* **Data under study**:
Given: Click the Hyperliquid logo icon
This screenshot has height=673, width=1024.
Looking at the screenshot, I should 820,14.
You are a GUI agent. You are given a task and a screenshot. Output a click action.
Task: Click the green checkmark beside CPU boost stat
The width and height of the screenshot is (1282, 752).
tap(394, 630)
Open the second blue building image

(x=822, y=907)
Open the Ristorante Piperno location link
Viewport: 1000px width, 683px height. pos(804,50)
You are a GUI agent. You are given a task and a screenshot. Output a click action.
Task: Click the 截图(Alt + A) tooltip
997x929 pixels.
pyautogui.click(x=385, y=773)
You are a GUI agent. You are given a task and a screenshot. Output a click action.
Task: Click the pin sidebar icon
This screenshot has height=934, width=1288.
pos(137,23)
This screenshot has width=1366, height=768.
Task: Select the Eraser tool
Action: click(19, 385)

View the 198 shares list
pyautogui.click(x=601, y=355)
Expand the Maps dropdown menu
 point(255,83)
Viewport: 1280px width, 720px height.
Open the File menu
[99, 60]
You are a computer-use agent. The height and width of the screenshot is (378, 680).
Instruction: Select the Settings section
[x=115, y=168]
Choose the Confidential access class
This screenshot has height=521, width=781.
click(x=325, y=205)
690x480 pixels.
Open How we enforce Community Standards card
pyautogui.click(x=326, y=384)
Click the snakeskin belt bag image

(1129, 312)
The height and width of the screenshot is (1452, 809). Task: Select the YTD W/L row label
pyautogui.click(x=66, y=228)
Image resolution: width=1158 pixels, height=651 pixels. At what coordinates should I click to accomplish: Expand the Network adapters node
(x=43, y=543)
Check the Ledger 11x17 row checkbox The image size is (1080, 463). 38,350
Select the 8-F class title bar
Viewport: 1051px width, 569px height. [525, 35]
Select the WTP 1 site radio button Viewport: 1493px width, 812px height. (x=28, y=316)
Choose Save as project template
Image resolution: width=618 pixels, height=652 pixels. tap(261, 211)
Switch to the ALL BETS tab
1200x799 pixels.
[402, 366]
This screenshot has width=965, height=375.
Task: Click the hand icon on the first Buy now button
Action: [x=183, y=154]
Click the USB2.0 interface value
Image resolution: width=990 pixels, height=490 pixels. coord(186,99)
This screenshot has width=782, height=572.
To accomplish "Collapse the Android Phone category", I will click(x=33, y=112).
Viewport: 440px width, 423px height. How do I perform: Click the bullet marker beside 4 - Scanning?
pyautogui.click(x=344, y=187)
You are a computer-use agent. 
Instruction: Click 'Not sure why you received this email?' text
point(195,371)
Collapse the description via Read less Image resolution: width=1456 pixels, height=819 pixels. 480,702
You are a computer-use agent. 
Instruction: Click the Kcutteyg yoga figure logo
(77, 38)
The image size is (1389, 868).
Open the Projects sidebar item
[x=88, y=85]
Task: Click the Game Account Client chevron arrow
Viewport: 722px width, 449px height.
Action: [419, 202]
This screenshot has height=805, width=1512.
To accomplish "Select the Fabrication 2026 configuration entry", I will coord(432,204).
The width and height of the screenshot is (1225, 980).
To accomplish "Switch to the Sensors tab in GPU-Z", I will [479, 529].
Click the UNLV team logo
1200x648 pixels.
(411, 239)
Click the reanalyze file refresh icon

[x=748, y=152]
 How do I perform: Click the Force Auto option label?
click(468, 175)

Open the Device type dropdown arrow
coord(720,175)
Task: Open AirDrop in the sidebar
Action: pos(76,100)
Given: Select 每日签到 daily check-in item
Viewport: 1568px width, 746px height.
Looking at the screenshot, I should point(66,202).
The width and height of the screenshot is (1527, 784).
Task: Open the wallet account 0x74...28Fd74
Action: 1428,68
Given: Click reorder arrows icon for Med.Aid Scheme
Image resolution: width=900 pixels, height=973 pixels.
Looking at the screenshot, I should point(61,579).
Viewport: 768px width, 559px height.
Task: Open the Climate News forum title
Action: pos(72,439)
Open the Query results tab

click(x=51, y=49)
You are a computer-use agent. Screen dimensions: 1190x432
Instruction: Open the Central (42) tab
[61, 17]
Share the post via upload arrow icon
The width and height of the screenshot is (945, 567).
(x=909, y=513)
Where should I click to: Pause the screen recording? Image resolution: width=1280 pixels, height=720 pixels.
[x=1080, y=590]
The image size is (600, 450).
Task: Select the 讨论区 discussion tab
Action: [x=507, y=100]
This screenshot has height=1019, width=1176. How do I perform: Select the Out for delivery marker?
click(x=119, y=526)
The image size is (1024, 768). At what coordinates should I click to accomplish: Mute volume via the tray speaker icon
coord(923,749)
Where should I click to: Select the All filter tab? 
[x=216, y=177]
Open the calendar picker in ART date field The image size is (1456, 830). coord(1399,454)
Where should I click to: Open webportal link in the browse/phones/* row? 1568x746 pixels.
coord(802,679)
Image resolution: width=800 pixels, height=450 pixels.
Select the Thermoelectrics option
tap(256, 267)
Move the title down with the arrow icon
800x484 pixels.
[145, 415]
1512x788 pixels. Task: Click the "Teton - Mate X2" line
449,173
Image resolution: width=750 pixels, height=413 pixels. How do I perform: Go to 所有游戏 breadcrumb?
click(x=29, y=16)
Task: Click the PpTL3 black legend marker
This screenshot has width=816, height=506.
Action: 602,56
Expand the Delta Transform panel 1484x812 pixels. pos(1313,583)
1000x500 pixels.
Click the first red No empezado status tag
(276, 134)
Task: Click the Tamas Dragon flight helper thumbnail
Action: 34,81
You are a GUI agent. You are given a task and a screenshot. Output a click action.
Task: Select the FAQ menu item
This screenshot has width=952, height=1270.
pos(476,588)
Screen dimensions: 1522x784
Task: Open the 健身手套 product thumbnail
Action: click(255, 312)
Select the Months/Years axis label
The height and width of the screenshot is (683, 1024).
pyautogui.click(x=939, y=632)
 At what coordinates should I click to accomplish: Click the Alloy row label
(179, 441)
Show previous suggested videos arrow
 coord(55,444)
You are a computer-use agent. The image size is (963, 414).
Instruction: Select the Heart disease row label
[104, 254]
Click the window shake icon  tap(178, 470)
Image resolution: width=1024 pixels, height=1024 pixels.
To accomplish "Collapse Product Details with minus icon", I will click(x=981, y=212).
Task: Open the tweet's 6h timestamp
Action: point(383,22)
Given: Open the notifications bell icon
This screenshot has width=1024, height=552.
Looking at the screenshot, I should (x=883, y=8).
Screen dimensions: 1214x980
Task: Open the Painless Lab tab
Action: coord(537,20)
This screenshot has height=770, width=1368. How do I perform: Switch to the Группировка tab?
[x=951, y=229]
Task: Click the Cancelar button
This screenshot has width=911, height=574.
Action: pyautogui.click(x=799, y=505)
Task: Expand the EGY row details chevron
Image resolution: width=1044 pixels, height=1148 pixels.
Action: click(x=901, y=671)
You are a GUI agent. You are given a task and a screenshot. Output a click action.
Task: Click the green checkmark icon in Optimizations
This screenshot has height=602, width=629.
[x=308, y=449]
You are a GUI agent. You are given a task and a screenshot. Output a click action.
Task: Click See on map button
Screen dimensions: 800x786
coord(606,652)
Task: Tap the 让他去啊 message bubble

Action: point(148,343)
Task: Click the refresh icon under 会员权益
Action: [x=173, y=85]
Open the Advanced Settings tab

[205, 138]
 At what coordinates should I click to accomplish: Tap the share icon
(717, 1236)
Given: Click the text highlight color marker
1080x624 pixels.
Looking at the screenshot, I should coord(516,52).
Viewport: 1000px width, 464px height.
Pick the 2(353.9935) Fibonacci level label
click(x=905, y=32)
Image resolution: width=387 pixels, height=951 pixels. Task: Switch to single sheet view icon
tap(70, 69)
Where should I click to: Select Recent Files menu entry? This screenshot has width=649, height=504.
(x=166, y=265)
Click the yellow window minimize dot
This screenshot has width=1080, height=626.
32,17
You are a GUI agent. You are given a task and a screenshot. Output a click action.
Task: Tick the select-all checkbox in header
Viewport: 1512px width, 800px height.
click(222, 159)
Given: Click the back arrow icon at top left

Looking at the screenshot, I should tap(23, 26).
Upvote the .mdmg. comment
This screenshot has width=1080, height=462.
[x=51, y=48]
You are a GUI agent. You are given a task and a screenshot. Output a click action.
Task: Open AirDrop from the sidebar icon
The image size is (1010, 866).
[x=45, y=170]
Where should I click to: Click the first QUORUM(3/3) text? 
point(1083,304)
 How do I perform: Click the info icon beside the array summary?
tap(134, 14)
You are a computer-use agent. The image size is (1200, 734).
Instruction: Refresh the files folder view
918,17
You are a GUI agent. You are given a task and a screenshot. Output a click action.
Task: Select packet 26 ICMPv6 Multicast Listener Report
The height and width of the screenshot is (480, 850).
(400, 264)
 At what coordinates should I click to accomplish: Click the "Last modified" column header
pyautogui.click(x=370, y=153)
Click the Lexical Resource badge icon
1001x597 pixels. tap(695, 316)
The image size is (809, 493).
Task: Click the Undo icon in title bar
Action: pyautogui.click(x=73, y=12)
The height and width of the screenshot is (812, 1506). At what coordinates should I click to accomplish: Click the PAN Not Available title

* **Task**:
What lines in the material above hold the word "checkbox"? Pull them out.

* **Written reply**:
Check the Ledger 11x17 row checkbox The image size is (1080, 463). 38,350
Task: Tick the select-all checkbox in header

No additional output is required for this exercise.